§ **Information provided**:
+-------+

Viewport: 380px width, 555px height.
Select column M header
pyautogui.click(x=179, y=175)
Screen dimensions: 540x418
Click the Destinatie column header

+-------+

§ **What needs to be done**: Nothing but the lines from the one with "Select column M header" through the end of the data above should be reproduced, each exactly, both ends included.

§ **Solution to the exercise**:
Select column M header
pyautogui.click(x=179, y=175)
Screen dimensions: 540x418
Click the Destinatie column header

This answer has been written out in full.